- [Entries provided]
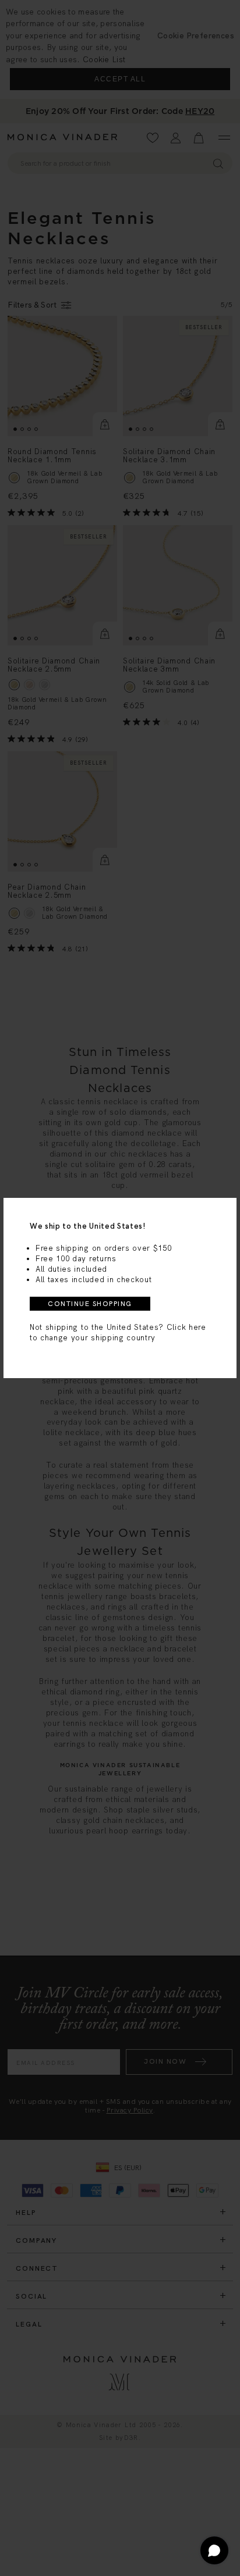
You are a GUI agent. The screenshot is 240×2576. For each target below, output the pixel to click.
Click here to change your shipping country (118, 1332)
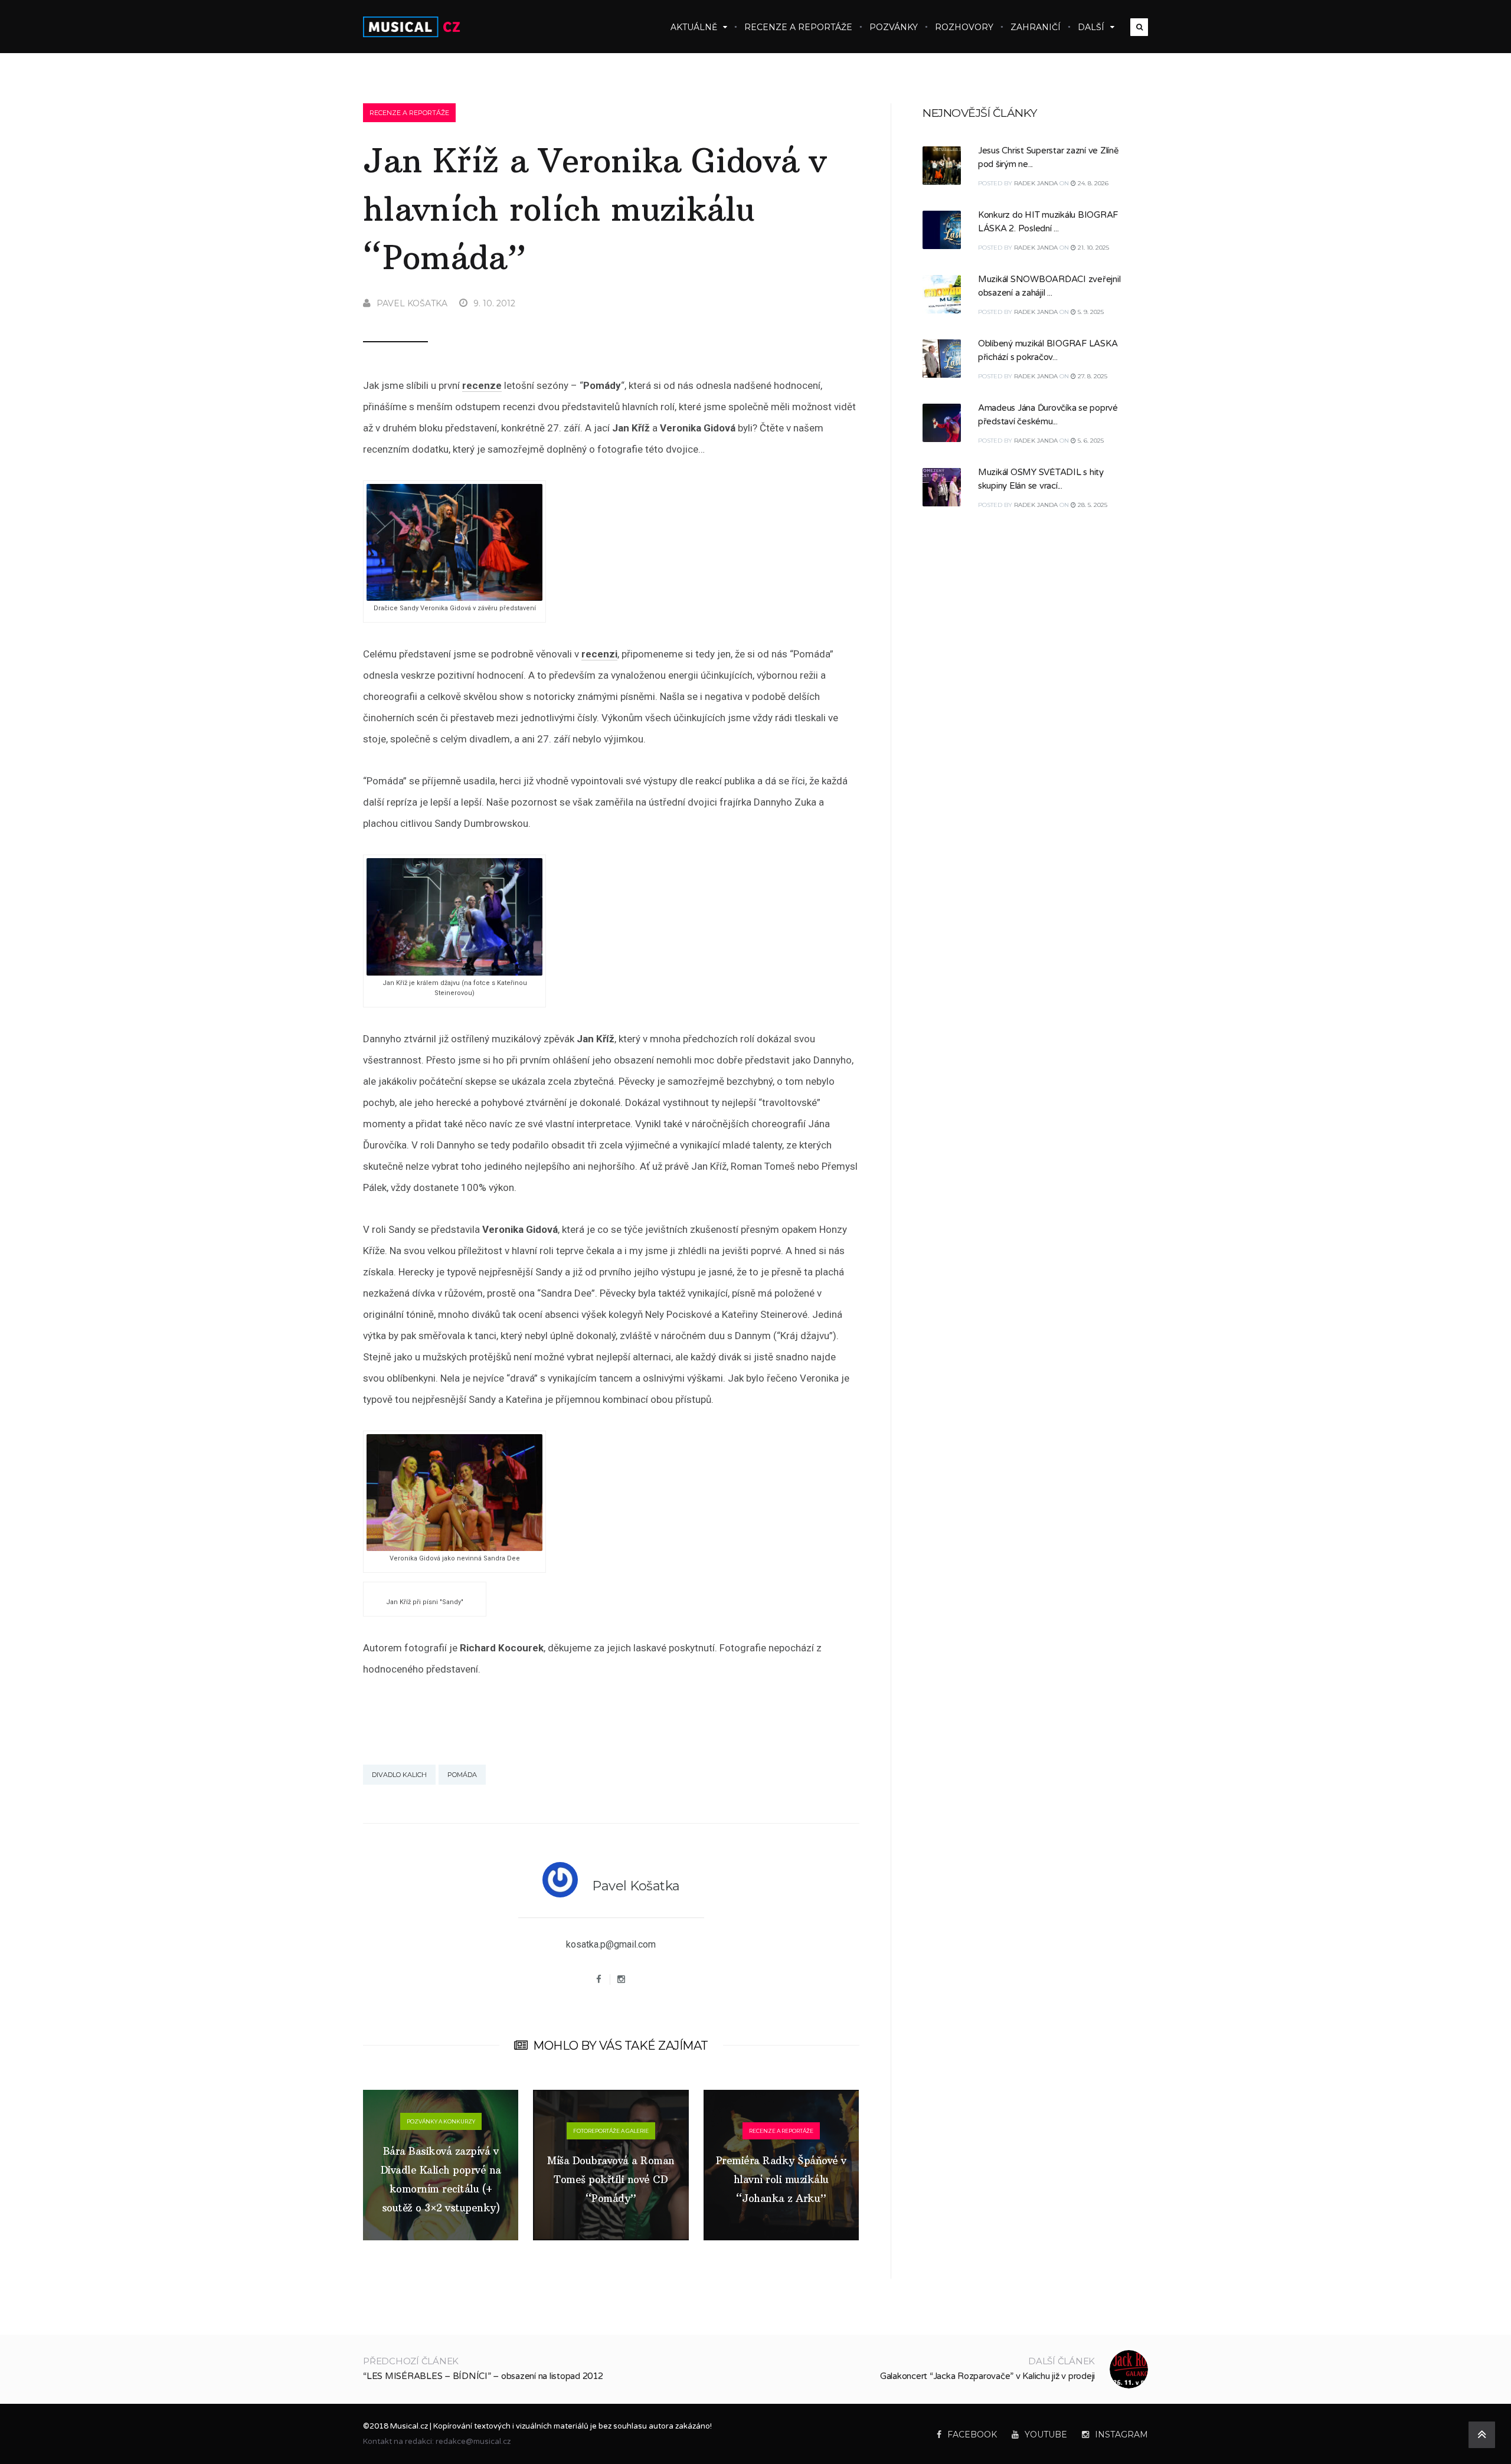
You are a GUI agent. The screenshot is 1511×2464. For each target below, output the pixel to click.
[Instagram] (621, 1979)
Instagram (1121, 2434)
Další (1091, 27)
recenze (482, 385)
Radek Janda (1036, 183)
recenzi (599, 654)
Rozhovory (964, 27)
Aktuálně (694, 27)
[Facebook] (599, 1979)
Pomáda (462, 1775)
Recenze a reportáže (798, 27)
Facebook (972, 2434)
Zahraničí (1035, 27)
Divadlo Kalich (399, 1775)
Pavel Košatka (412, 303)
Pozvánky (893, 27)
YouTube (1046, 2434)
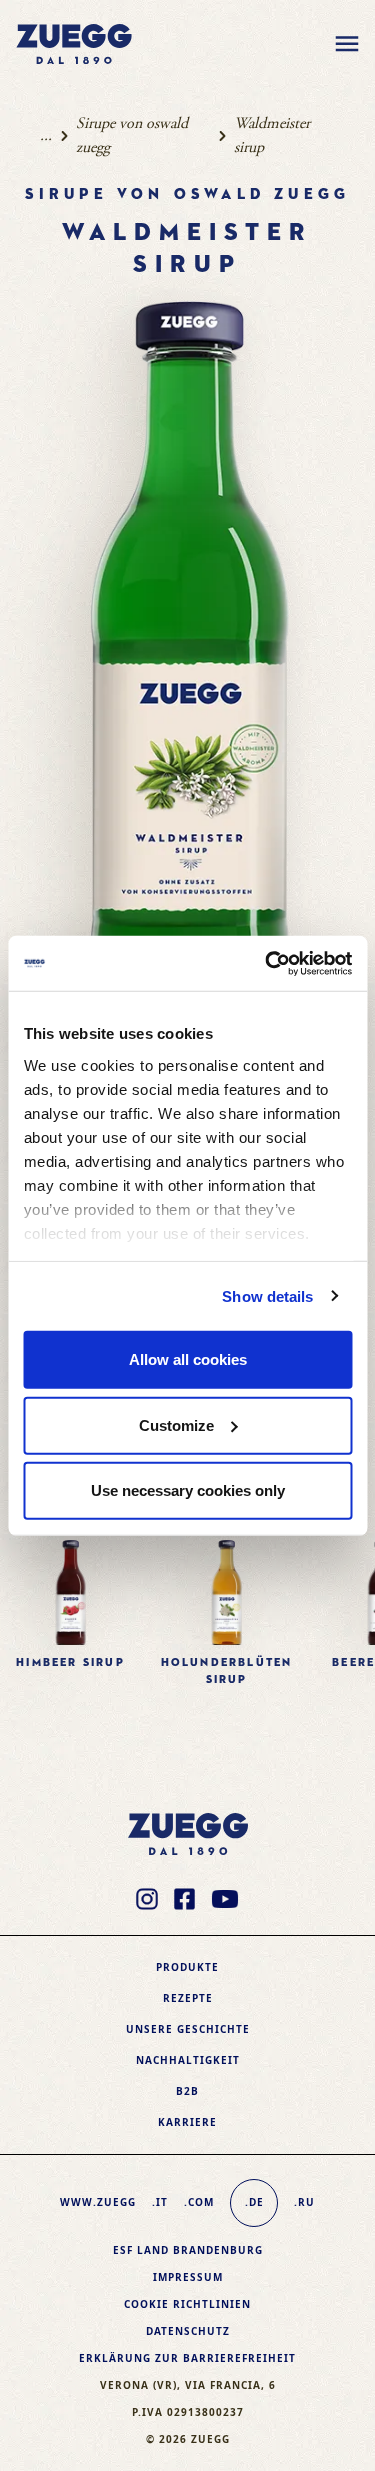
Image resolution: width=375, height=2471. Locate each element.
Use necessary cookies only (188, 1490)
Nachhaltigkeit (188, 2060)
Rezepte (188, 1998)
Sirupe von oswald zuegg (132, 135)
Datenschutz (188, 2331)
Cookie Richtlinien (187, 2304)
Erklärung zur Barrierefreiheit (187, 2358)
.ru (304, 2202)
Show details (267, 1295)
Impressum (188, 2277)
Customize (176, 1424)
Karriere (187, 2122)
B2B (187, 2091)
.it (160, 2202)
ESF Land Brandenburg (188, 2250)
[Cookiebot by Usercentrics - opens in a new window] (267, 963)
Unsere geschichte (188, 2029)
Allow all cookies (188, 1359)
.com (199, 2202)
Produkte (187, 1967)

- [Problem details]
Copy each line above where the string "cookies" occurs.

- [Result below]
Use necessary cookies only (188, 1490)
Allow all cookies (188, 1359)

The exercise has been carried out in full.